Exercise
Give a verbatim copy of the data, leaving the pictures out.

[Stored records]

· · · ·

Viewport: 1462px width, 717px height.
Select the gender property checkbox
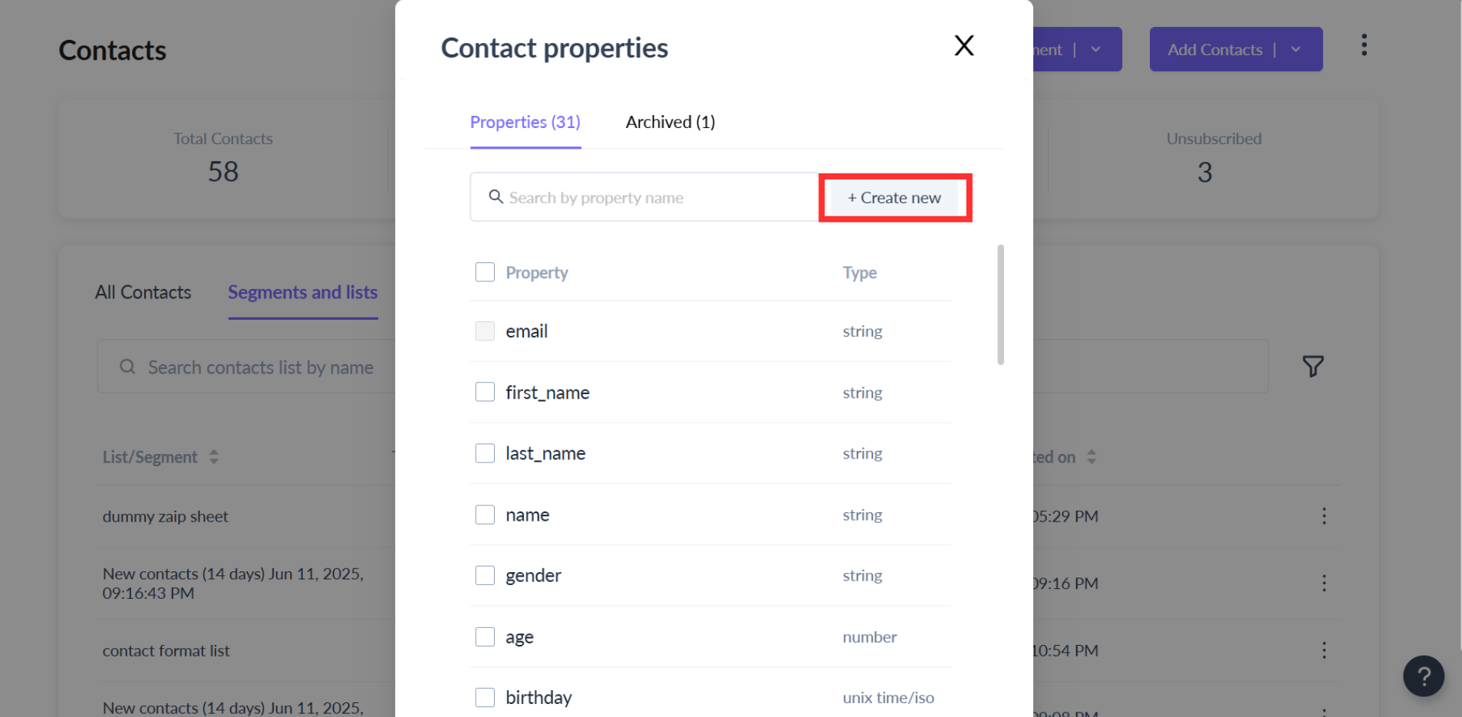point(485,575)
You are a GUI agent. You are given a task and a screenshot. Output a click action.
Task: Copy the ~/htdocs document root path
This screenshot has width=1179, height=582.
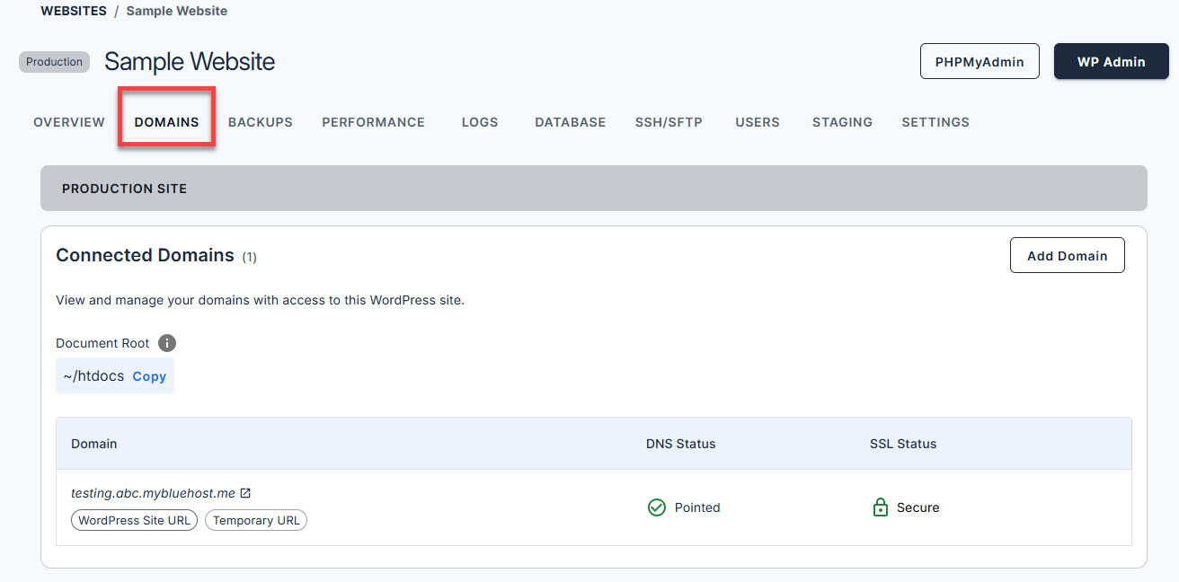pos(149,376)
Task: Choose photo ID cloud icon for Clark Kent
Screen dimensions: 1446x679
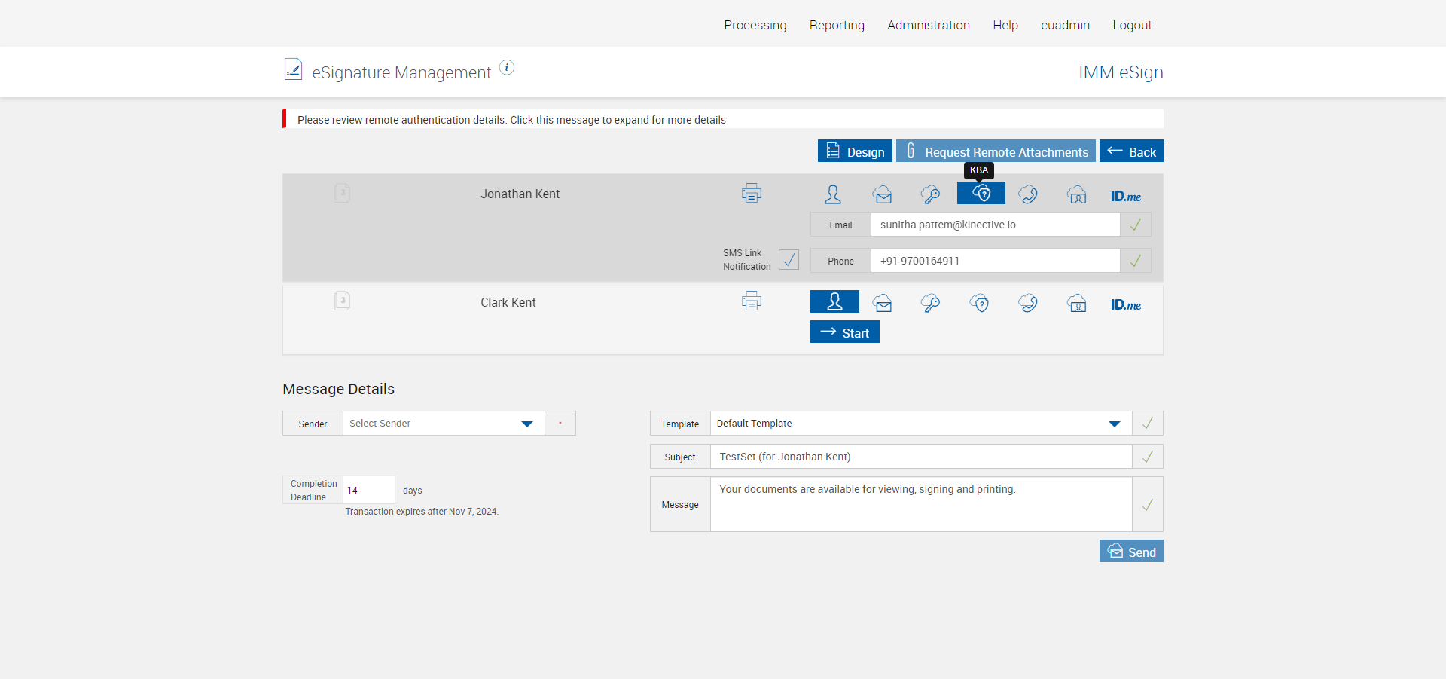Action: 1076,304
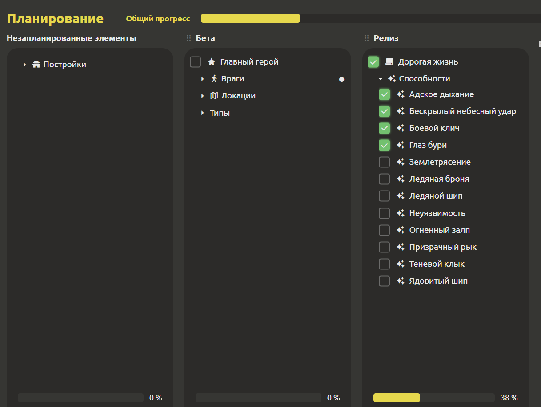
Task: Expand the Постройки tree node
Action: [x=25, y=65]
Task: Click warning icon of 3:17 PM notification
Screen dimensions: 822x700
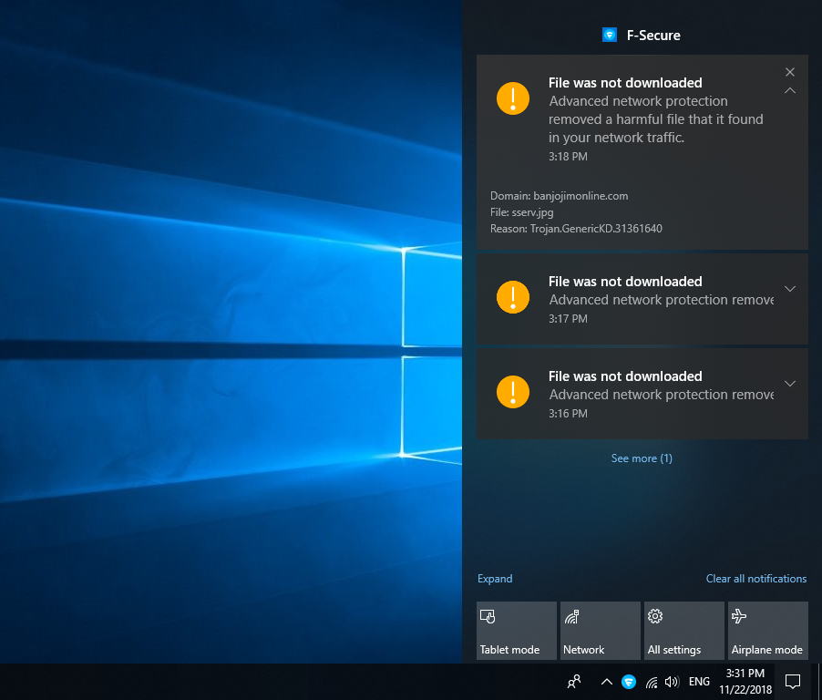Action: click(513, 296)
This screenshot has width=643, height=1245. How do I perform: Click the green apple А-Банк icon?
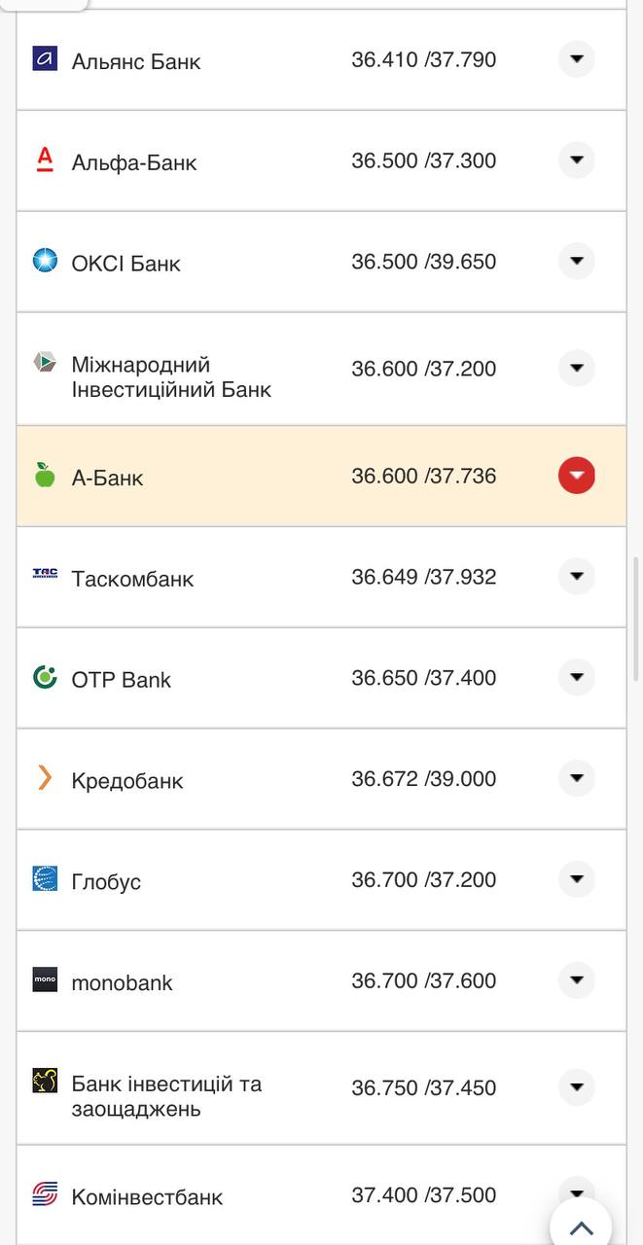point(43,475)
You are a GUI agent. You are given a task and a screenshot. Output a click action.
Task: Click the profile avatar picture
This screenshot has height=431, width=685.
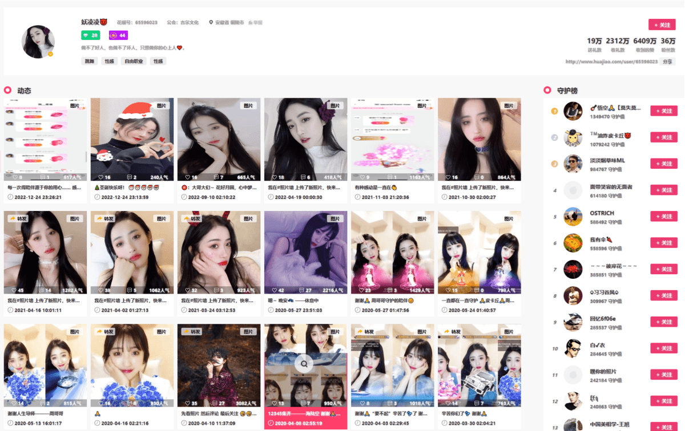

· · · ·

Answer to the exercise
Viewport: 1462px width, 717px height.
Select the gender property checkbox
point(485,575)
You are a GUI agent. You are given a task and a screenshot. Output a click action.
Task: Copy the ~/htdocs document root path
This screenshot has width=1179, height=582.
pos(149,376)
Task: Choose photo ID cloud icon for Clark Kent
Screen dimensions: 1446x679
Action: 1076,304
Task: Expand the Постройки tree node
Action: [x=25, y=65]
Task: Click warning icon of 3:17 PM notification
Screen dimensions: 822x700
Action: click(513, 296)
This screenshot has width=643, height=1245. How do I perform: Click the green apple А-Банк icon?
point(43,475)
You are a GUI agent. You are given a task and a screenshot. Output a click action.
Task: Click the profile avatar picture
This screenshot has height=431, width=685.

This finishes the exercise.